Given exercise ▸
Could you copy out word for word the rows below, starting with the line that contains "The width and" and going on through the end of the rows, with the pictures left out?

------ Data extract

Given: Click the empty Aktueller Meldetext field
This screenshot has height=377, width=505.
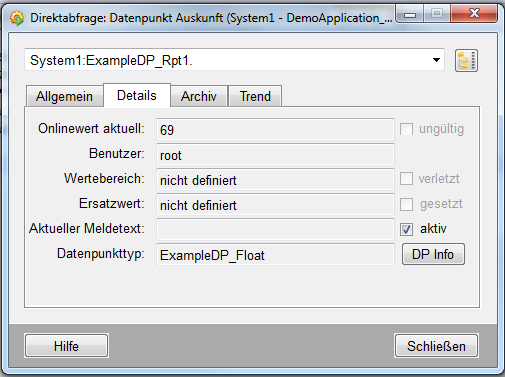Looking at the screenshot, I should (275, 229).
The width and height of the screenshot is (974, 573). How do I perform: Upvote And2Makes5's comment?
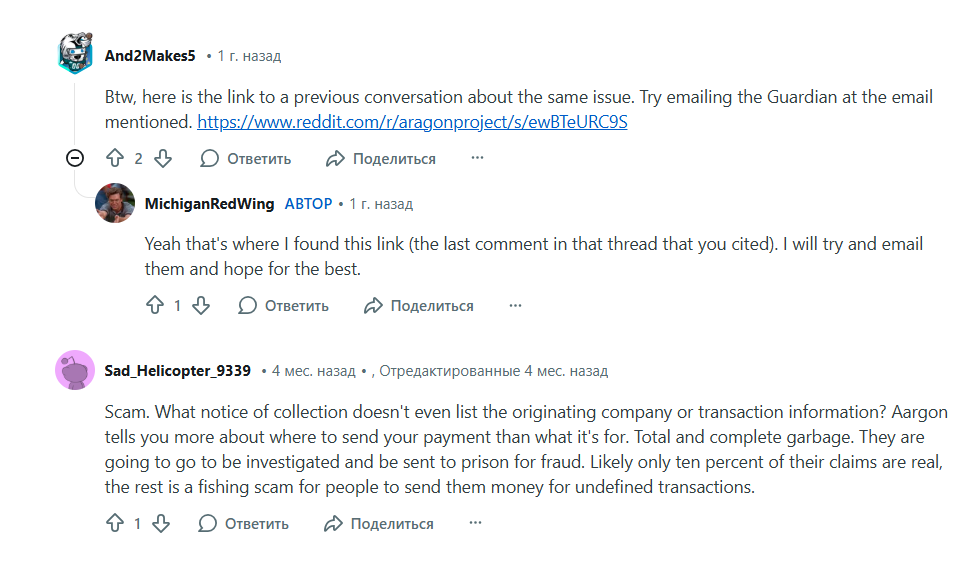coord(115,158)
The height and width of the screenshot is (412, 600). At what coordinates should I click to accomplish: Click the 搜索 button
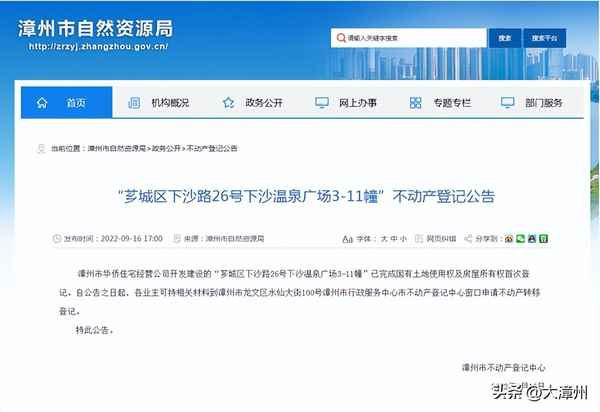tap(505, 38)
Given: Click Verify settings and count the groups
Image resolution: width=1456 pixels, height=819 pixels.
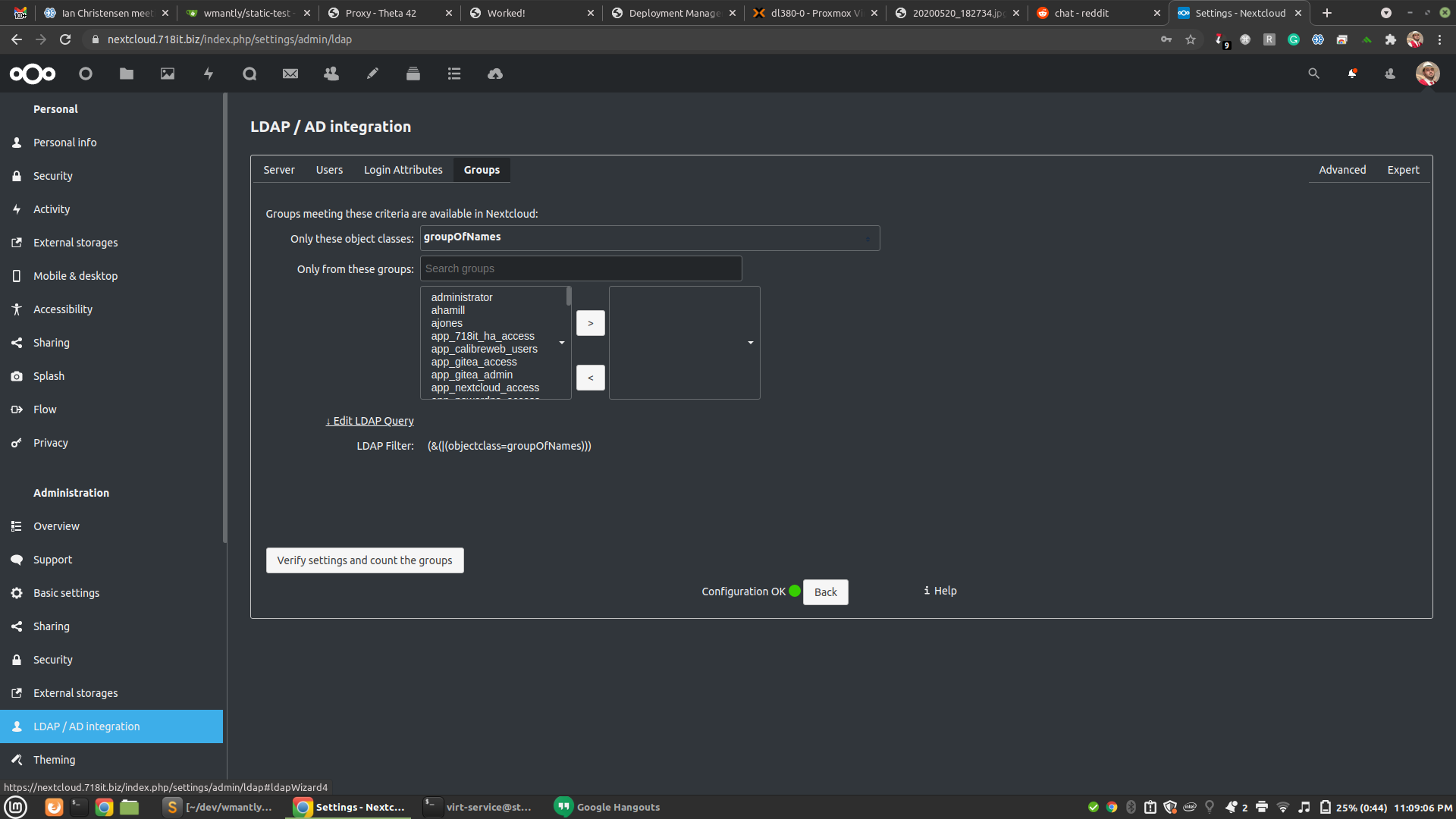Looking at the screenshot, I should (x=365, y=560).
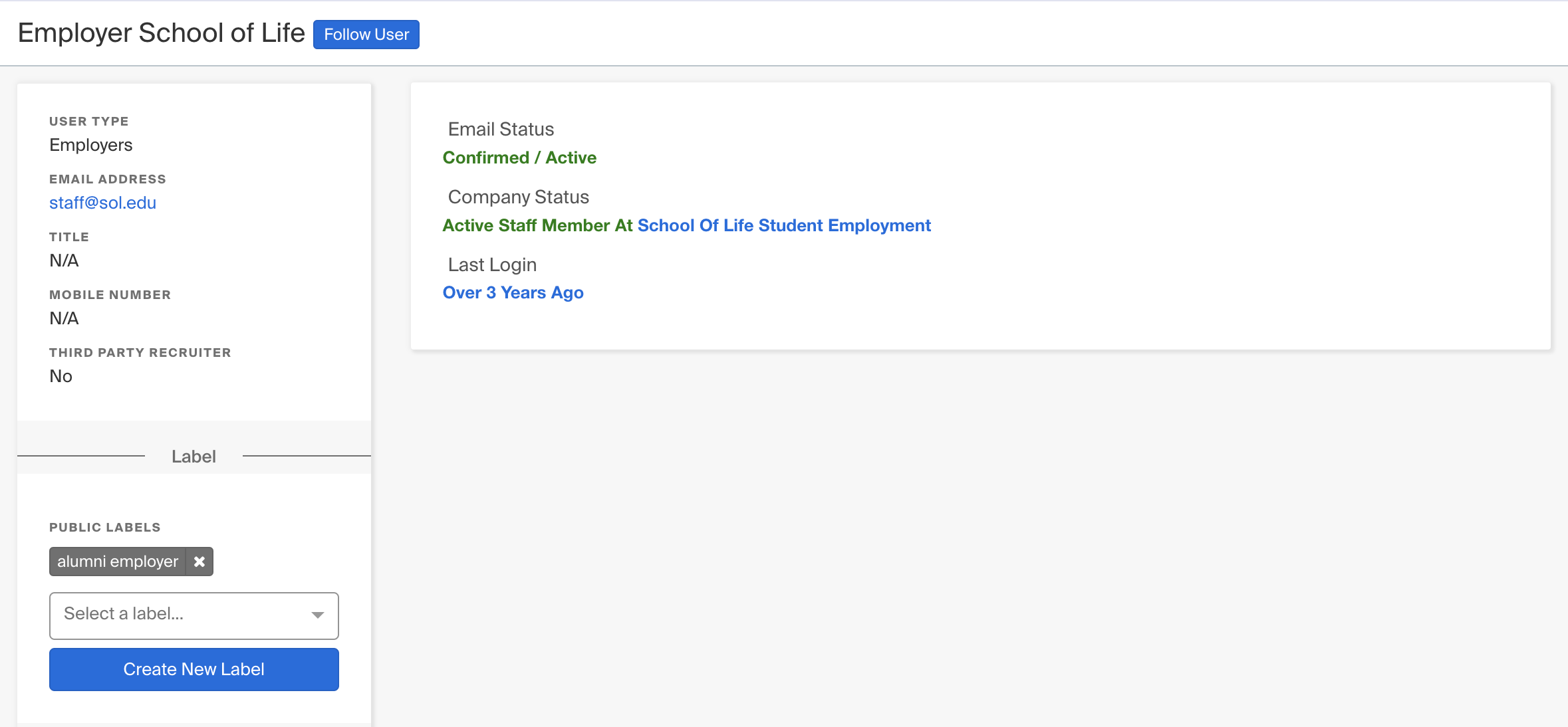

------------

Solution for this exercise ▸
The width and height of the screenshot is (974, 573). How do I perform: Upvote And2Makes5's comment?
coord(115,158)
The height and width of the screenshot is (412, 600). At what coordinates should I click to accomplish: Click the 搜索 button
tap(505, 38)
Given: Click Verify settings and count the groups
Image resolution: width=1456 pixels, height=819 pixels.
Looking at the screenshot, I should (x=365, y=560).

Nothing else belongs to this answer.